_必須課題 1:_ 本文の主文では、被告人に対してどのような判断が示されていますか。

### 本文 ###

東京地方裁判所 昭和41年(刑わ)1780号 判決 1968年11月02日
被告人 津布久作治郎
主文
被告人は無罪
理由
第一、本件公訴事実
被告人に対する公訴事実は、
「被告人は、東京都墨田区京島一丁目三十五番八号所在墨東工業厚生事業協同組合墨東給食センター(以下「給食センター」と略称)従業員の一部をもつて組織している墨田合同労働組合墨東給食センター支部の書記長であるが、同労働組合においては、昭和四十一年二月五日ころから給食センター理事者側に対し被告人ほか一名の解雇撤回を要求してきたところ、給食センター理事者側からこれを拒否されたことを不満とし、給食センター理事者の意思を制圧して右要求を有利に展開するため、給食センターの給食運搬用自動車の出発を阻止しようと企図し、組合員ら多数と共謀のうえ、同年三月十六日午前五時四十分ころから同七時ころまでの間、給食センター正面入口に向つて左前方にあたる同区京島一丁目三十五番九号河野商店前道路上に、株式会社京屋製作所名義の小型四輪貨物自動車(足四そ五三四六号)を斜めに停車させ、これに接続して木柵を置き、給食センター正面入口に向つて右前方にあたる同区京島一丁目三十三番十三号東京衛材研究所前道路には、給食を積載した右給食センターの小型四輪貨物自動車(足四ひ五七七号)を斜めに停車させ、また給食センター配食係運転手班長斉藤利章が給食センターの小型四輪貨物自動車(足四に六七一九号)を運転し京成曳舟駅方向に進行せんとするや、同区京島一丁目三十三番四号高野健一方前道路上において、これを阻止し、右自動車の前後に石、ドラム缶を置くなどして同自動車の進行を不能にし、更に右組合員らが停車しあるいは停車させた右各自動車の周辺に蝟集し、右斉藤の運転する前記自動車をはじめ右給食センター配食係運転手関根茂ほか三名の運転する給食を積載した小型四輪貨物自動車(足四に六六九八号ほか三台)の通行を妨害し、もつて、威力を用いて右給食センター及び右関根茂らの給食運搬等の業務を妨害したものである。」

### 保存済みの行 ###

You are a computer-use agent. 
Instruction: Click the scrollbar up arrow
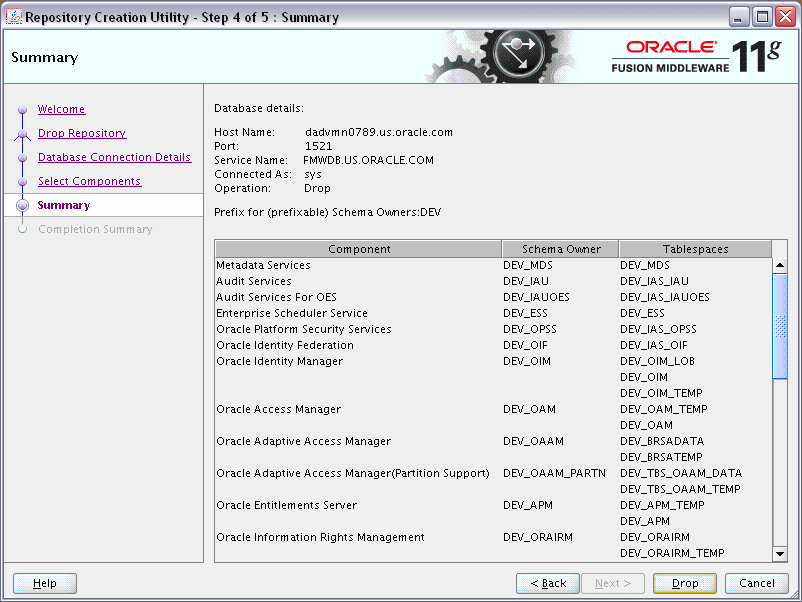(x=780, y=264)
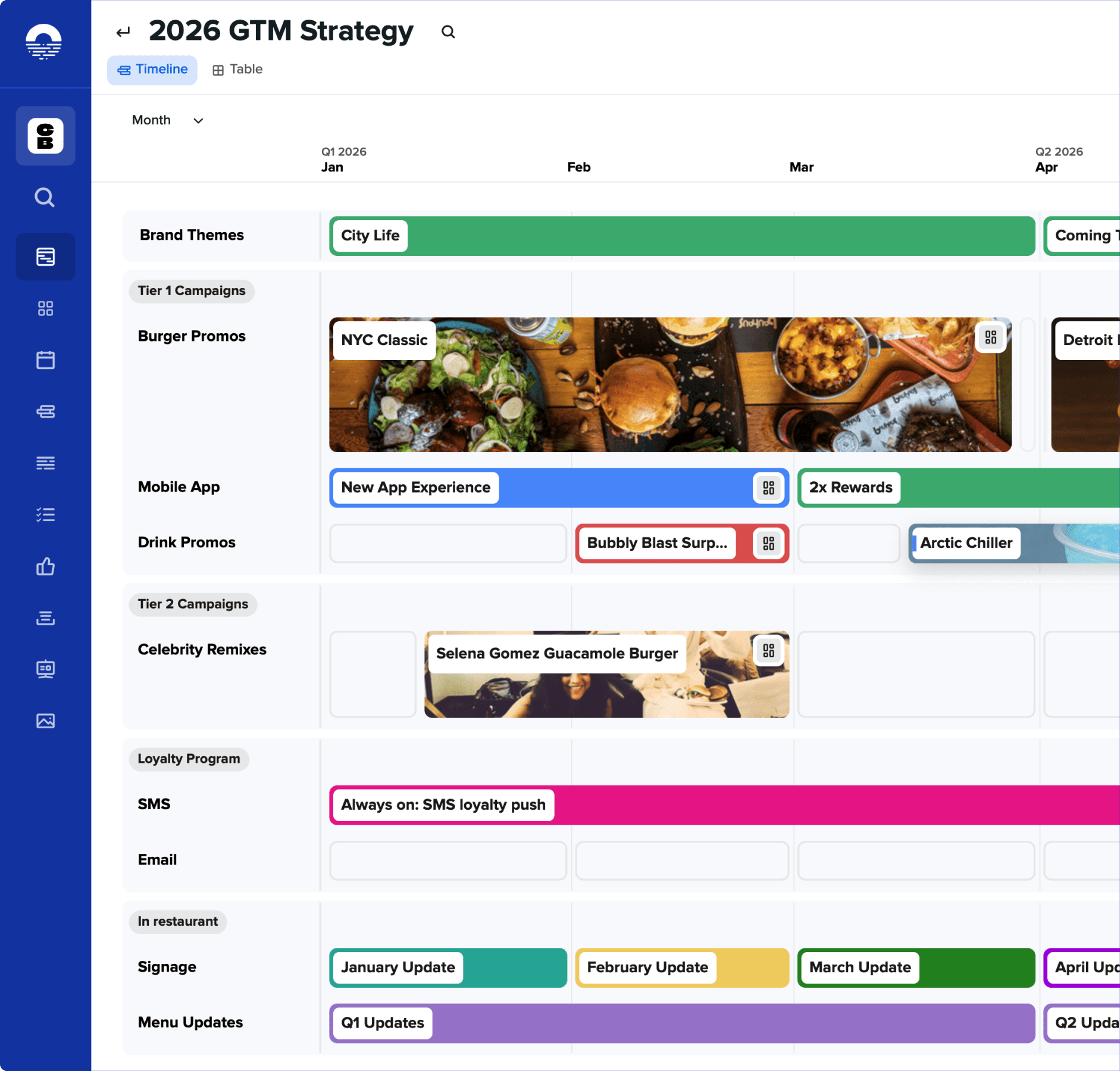Click grid icon on New App Experience bar
The height and width of the screenshot is (1071, 1120).
pos(768,488)
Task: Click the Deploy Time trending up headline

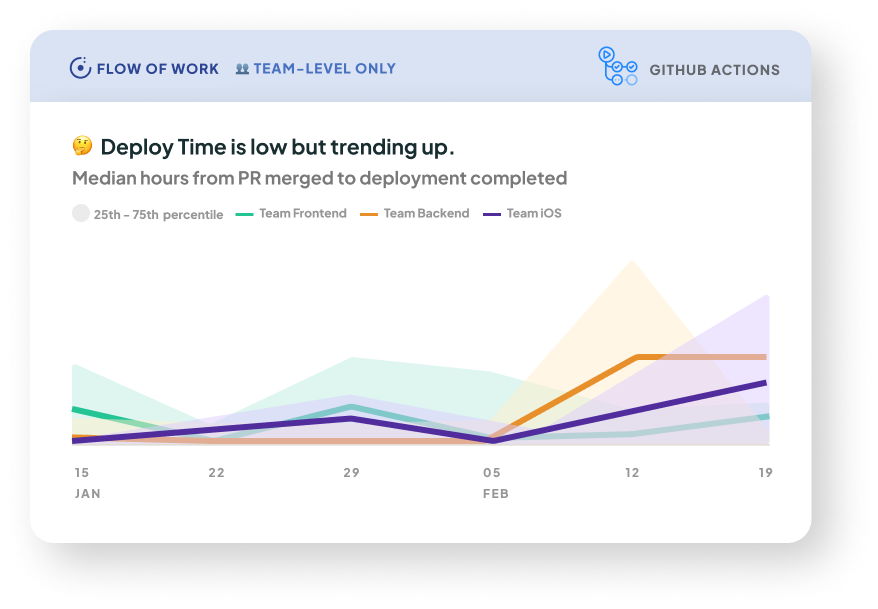Action: tap(277, 147)
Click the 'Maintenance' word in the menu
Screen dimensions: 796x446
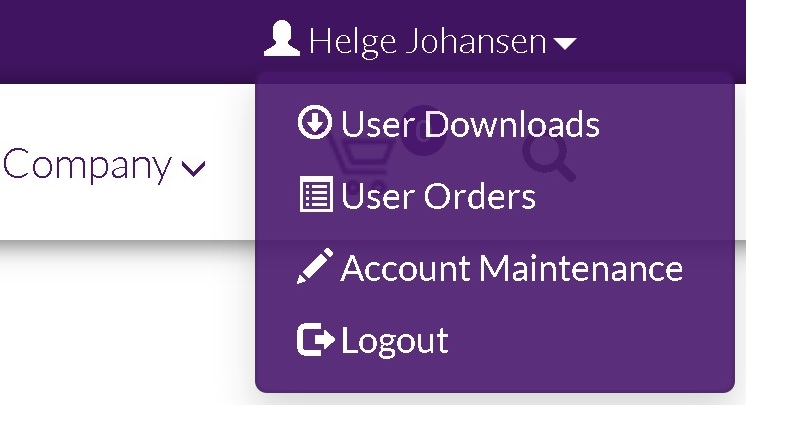[581, 267]
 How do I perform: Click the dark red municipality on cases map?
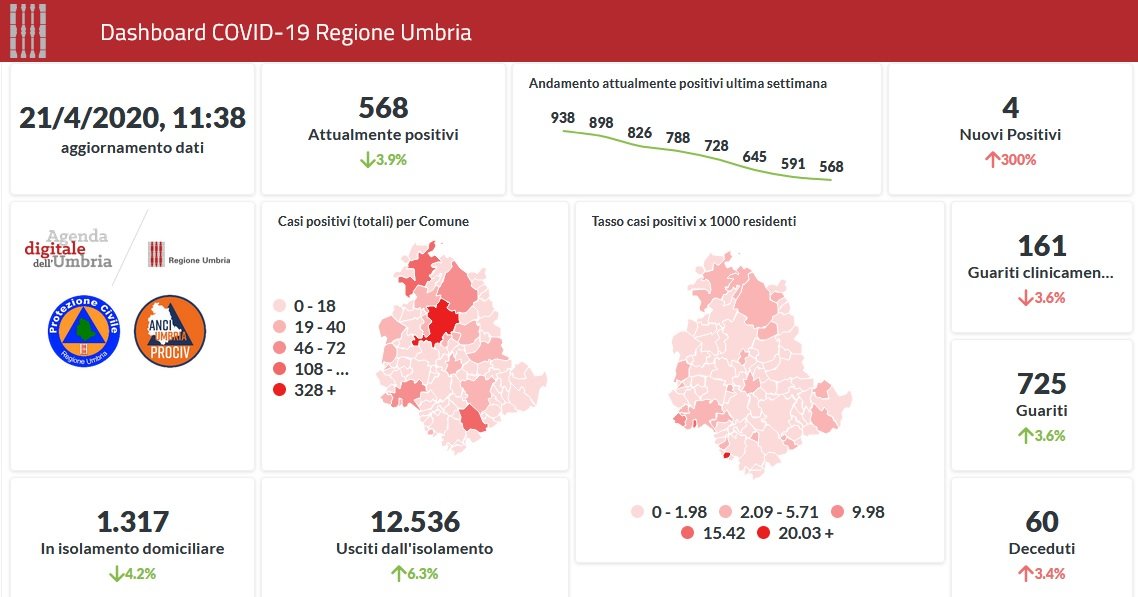coord(441,323)
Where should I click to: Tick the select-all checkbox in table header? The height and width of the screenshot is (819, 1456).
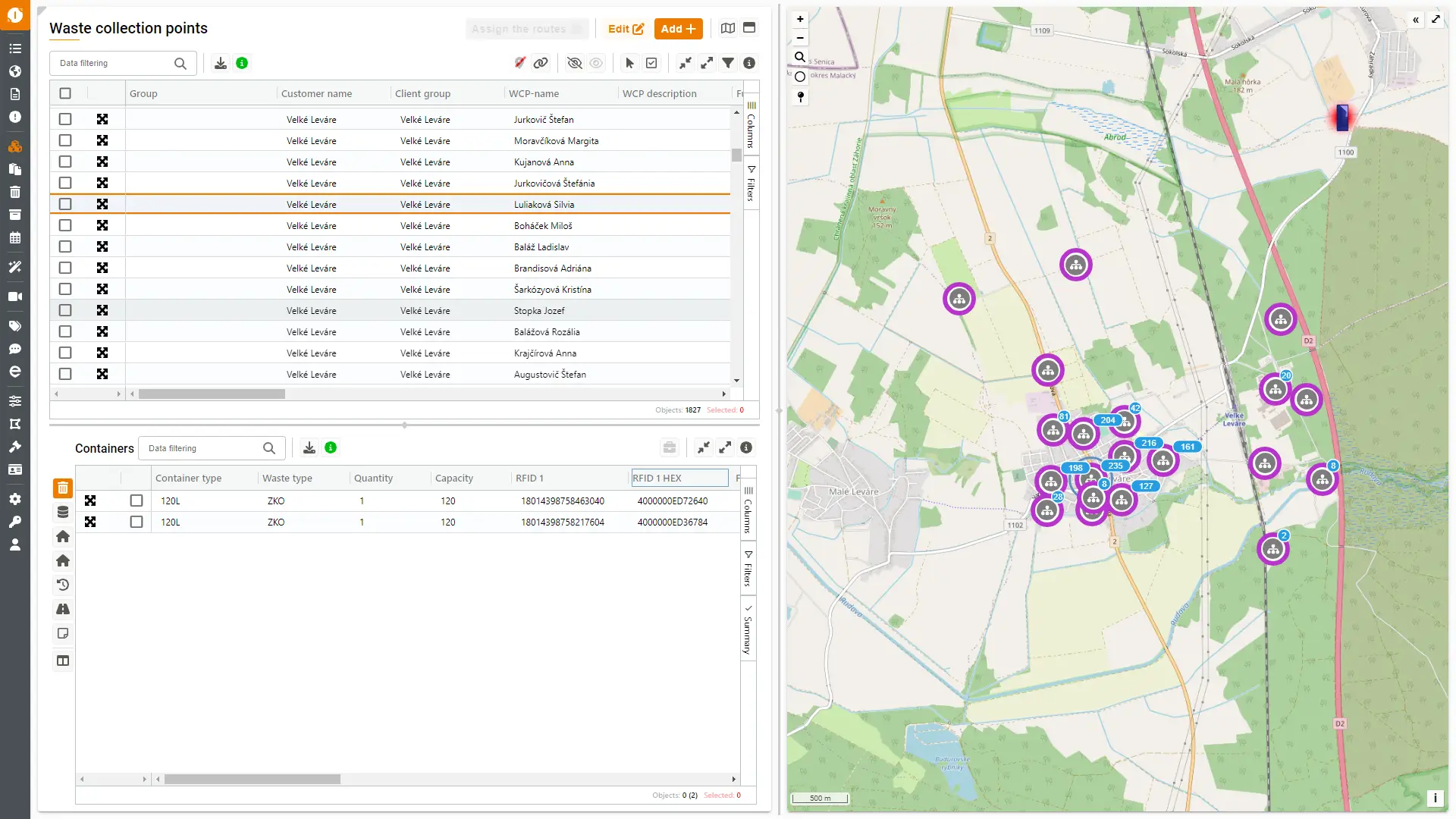[65, 93]
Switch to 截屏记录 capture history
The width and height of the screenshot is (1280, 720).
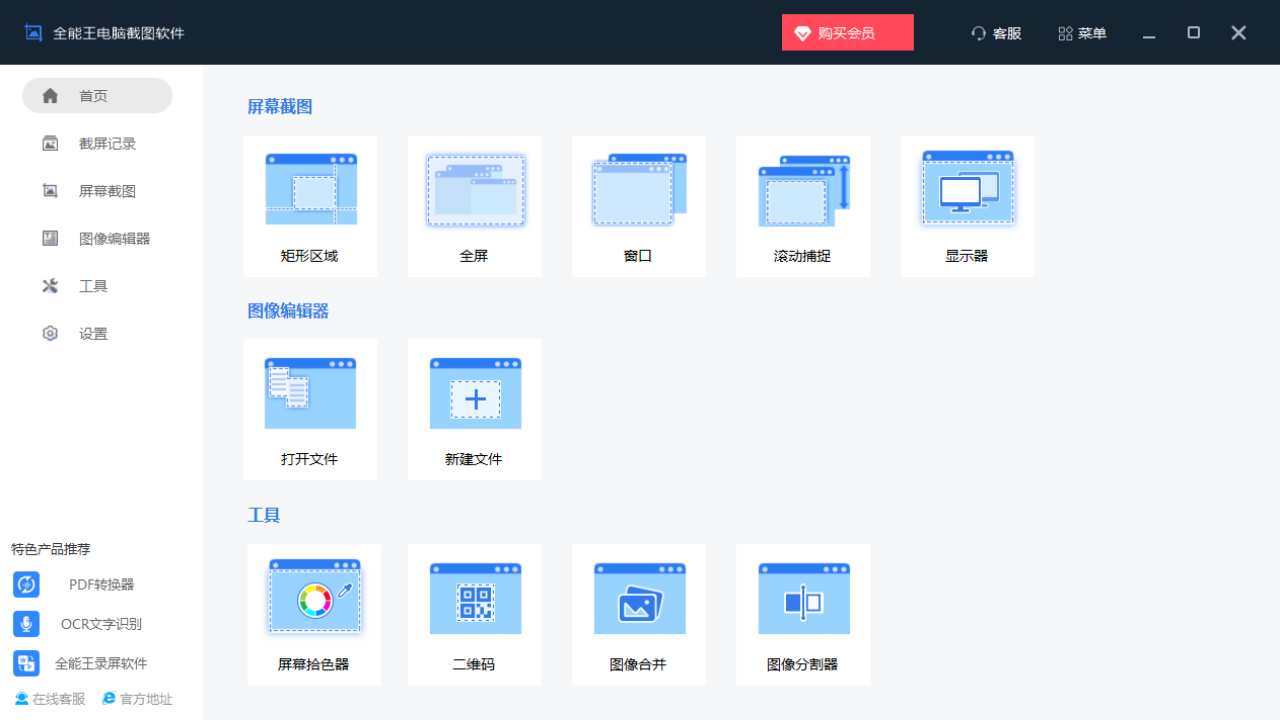tap(107, 144)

###

_必須課題 2:_ 上のデータ一覧の行をすべて、一字一句たがえずに書き写してください。画像は答えに含めないでください。

_課題の出力 1:_ 被告人は無罪とされています。

_課題の出力 2:_
You are a computer-use agent. 
Instruction: Click the scrollbar up arrow
(x=780, y=264)
Click grid icon on New App Experience bar
The height and width of the screenshot is (1071, 1120).
pos(768,488)
Task: Click the Deploy Time trending up headline

Action: tap(277, 147)
Click the 'Maintenance' word in the menu
Screen dimensions: 796x446
[581, 267]
 How do I perform: Click the dark red municipality on cases map?
coord(441,323)
Where should I click to: Tick the select-all checkbox in table header? The height and width of the screenshot is (819, 1456).
[65, 93]
Switch to 截屏记录 capture history
The width and height of the screenshot is (1280, 720).
tap(107, 144)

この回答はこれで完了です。